Pada awalnya pemenuhan kebutuhan jangkrik sangat tergantung dari alam.


Lama kelamaan dengan berkurangnya jangkrik ditangkap dari alam, mulailah
dicoba untuk membudidayakan jangkrik alam dan diternakan secara intensif
(Muhammad, 2011). Budidaya jangkrik banyak dilakukan mengingat waktu yang
dibutuhkan untuk produksi telur yang akan diperdagangkan hanya memerlukan
waktu ± 2-4 minggu. Sedangkan untuk produksi jangkrik untuk pakan ikan dan
burung maupun untuk diambil tepungnya, hanya memerlukan 2-3 bulan. Jangkrik
betina mempunyai siklus hidup ± 3 bulan, sedangkan jantan kurang dari 3 bulan.
Dalam siklus hidupnya jangkrik betina mampu memproduksi telur lebih dari 500
butir telur (Kemal, 2000).

Adapun perbedaan jangkrik jantan dan betina dewasa adalah dengan


memperhatikan bunyi dan tekstur sayap terluar. Jangkrik betina cenderung
memiliki sayap terluar yang lebih halus dibandingkan dengan jangkrik jantan
dewasa. Jangkrik jantan mengerik sedangkan jangkrik betina tidak mengerik. Pada
bagian ekor betina terdapat runcingan untuk meletakkan telur yang sering disebut
ovipositor sedangkan pada jangkrik jantan halini tidak akan ditemukan (Sukarno,
1999). Jenis pakanjangkrik yang digunakan adalah pakan buatan berupa tepung
yang terbuat dari campuran tepung jagung, tepung ikan, tepung kedelai dan dedak
halus sehingga pakan tersebut mengandung 21 % protein dan sayuran berupa daun
pepaya dan daun sawi diberikan setiap dua hari sekali (Widiyaningrum, 2008).

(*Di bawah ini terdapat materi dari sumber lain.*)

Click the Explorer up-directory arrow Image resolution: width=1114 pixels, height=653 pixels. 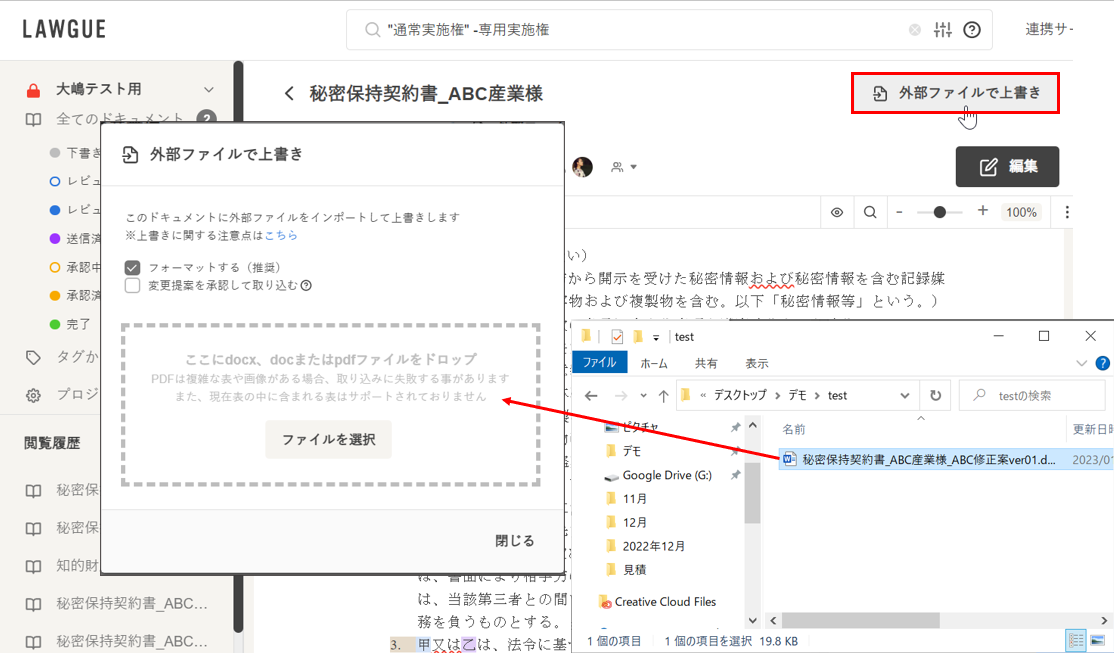coord(663,395)
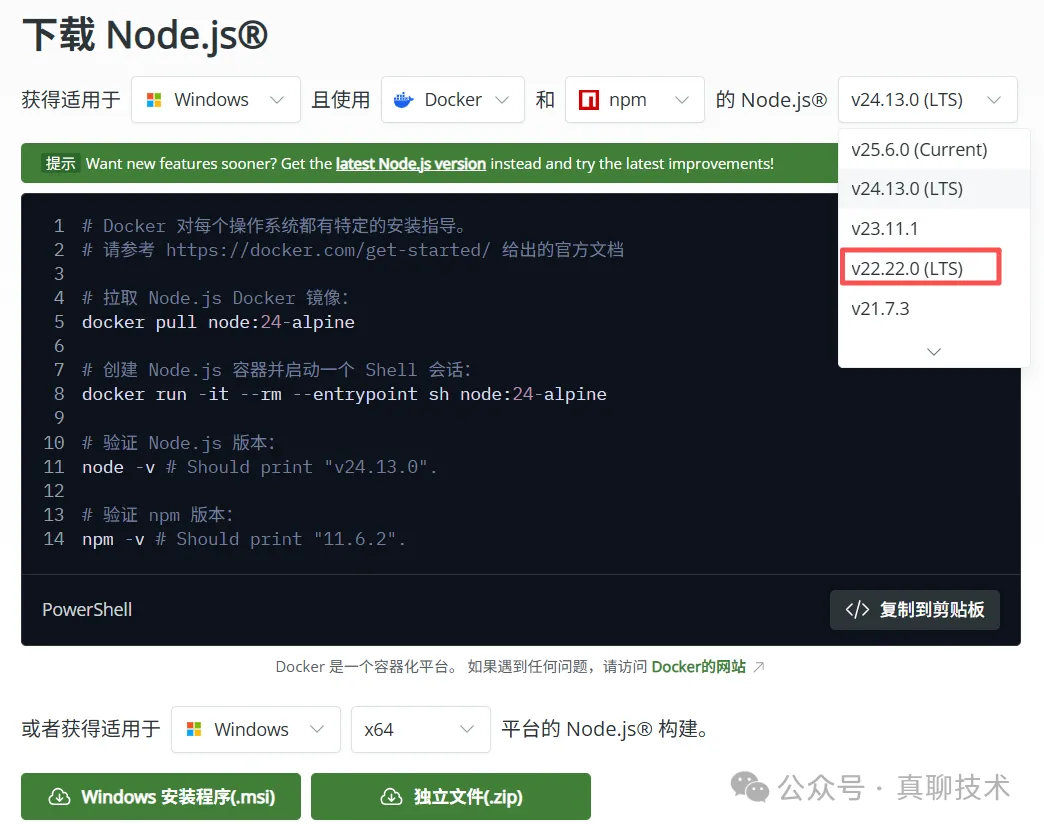Open the npm package manager dropdown
This screenshot has height=830, width=1044.
(634, 100)
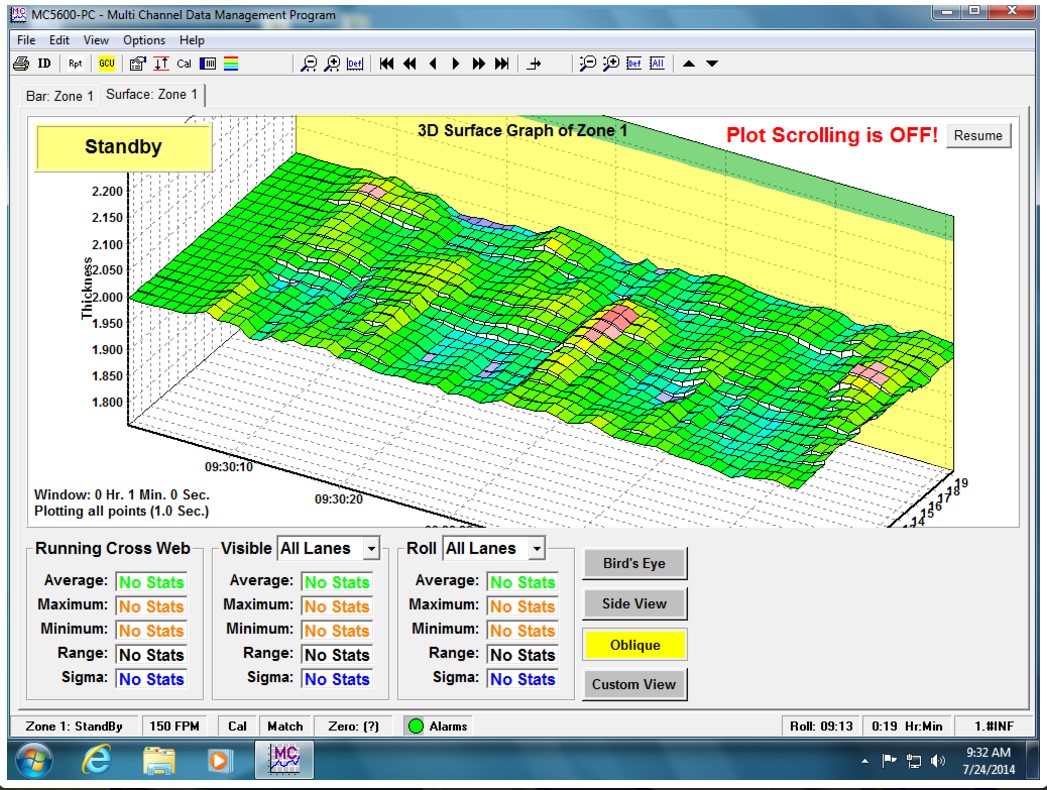Click the yellow GCU toolbar icon
Image resolution: width=1047 pixels, height=790 pixels.
(106, 64)
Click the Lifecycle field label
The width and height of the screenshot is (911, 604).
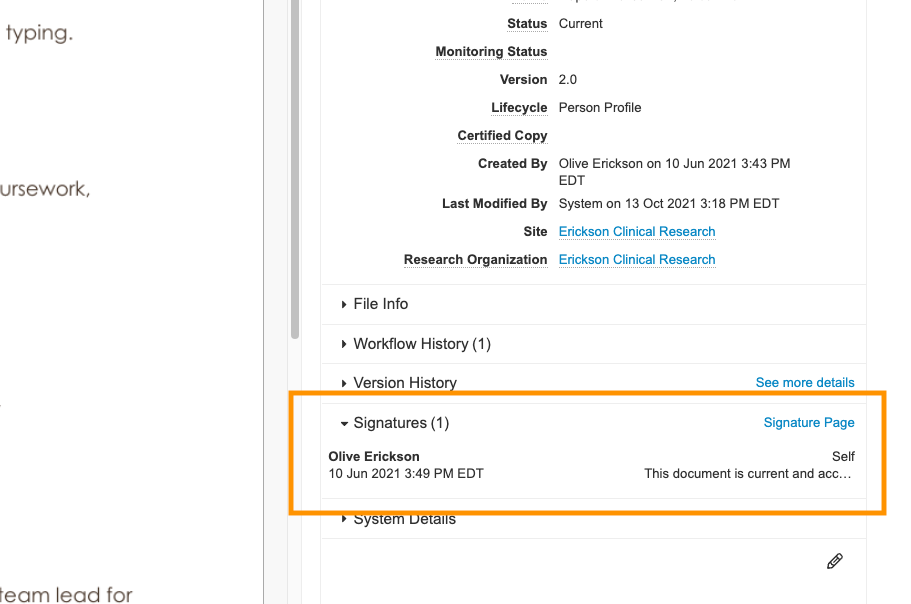519,108
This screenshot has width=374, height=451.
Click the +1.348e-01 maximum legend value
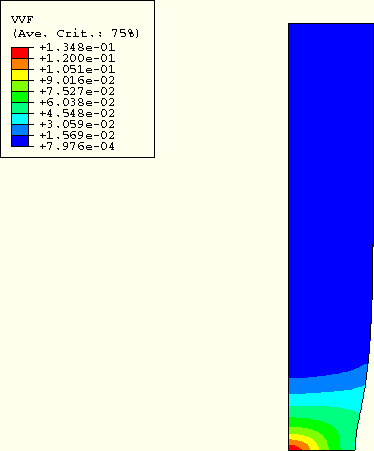pos(77,47)
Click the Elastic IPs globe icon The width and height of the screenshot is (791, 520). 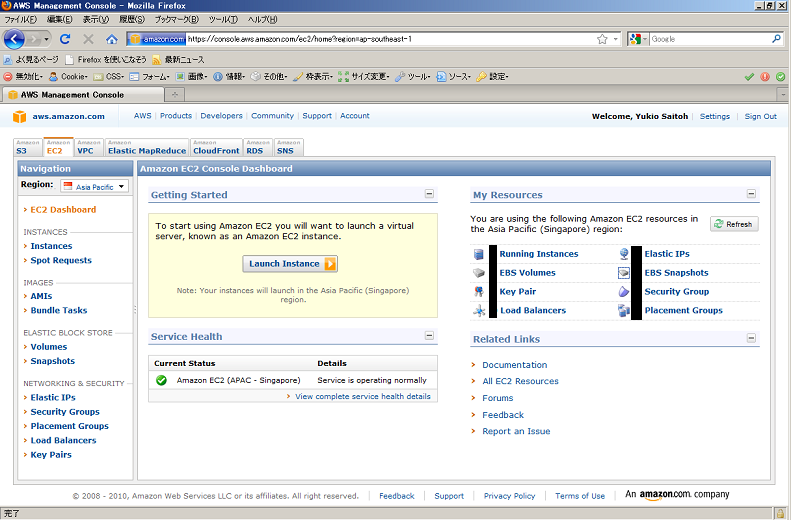[624, 254]
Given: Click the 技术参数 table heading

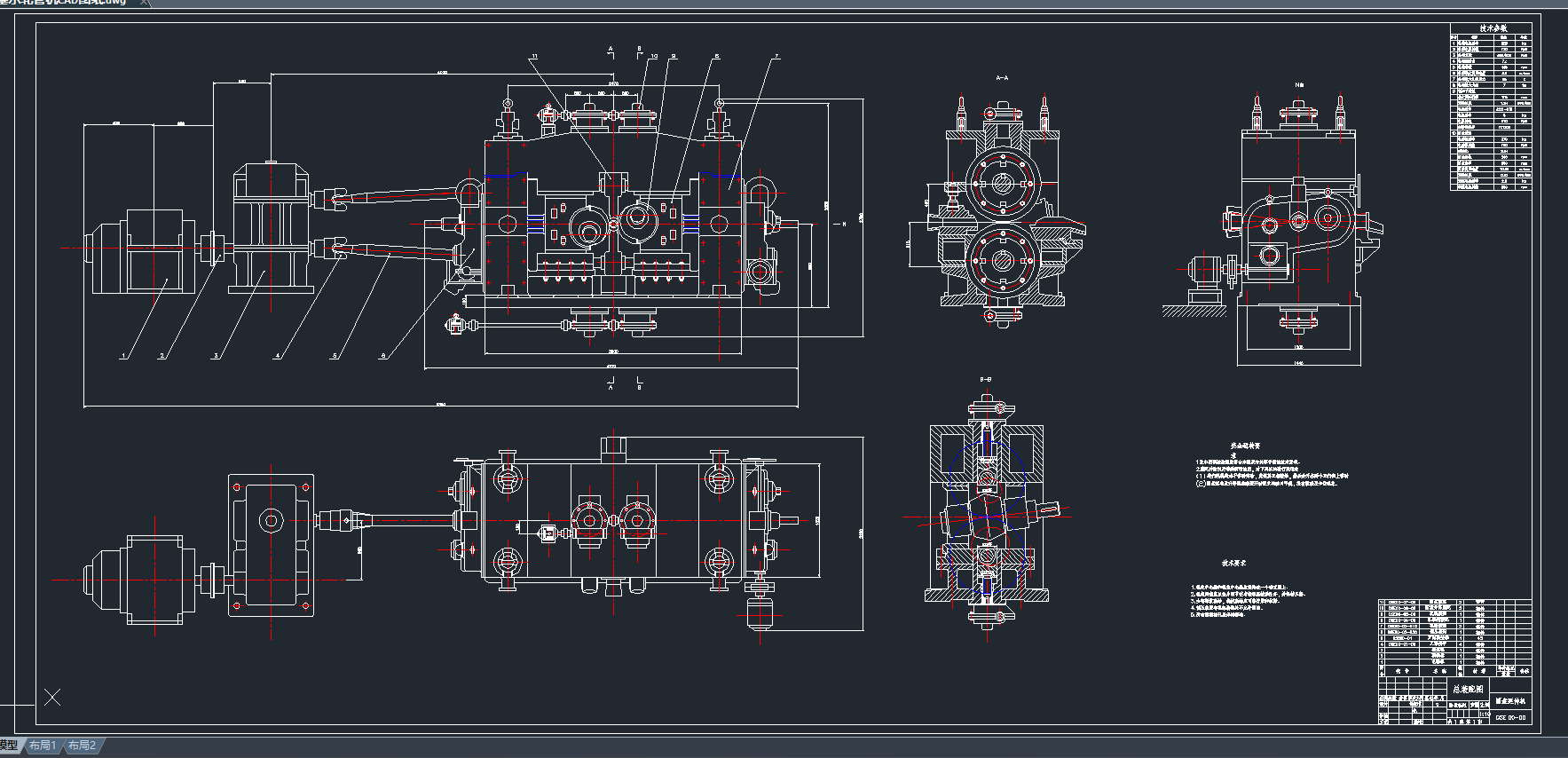Looking at the screenshot, I should 1493,28.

Persiapan pakan jangkrik harus benarbenar diperhatikan karena pakan


sangat mempengaruhi produksi telur jangkrik. Jika jenis pakannya kurang bagus
maka telur yang dihasilkan hanya sedikit dan pertumbuhan jangkrik tidak baik.
Dalam budidaya jangkrik, para peternak belum mengetahui jenis-jenis pakan yang
baik untuk jangkrik. Para peternak biasanya memberi pakan jangkrik dengan
tongkol jagung, rumput-rumputan, kangkung dan voor 311 mulai jangkrik
menetes sampai berumur 2 minggu serta sayuran hanya sebagai tambahan
vitamin. Pemberian pakan jangkrik tidak teratur sehingga telur yang dihasilkan
hanya 300 butir sehingga para peternak belum begitu memuaskan dengan hasil
yang didapatkan.

DAFTAR PUSTAKA
Borror, D. J., Triplehorn, C. A., & Johnson, N. F. (1996). Pengenalan Pelajaran
Serangga Edisi ke-6. S. Partosoedjono, penerjemah. Yogyakarta:
Gajahmada University Press.
Briffa, M. (2008). Decisions during fights in the house cricket, Acheta
domesticus: mutual or self assessment of energy, weapons and size?.
Animal Behaviour, 75(3), 1053-1062.
Corey, S., B. Holy., N. Patrick, & B. Patrick. (2000). Crickets. 1st Ed. Arizona
University, Arizona.
Erniwati. (2012). Biologi Jangkrik (Orthoptera: Gryllidae) Budidaya Dan
Peranannya. Fauna Indonesia. 11(2).
Paimin, F. B., (1999). Mengatasi Permasalahan Beternak Jangkrik. Jakarta: PT.
Penebar Swadaya.
Scott, J. P. & Frederickson, E. (1951). Physiol. Zool. 24, 273.

Sukarno. (1999). Budidaya Jangkrik. Yogyakarta: Kanisius.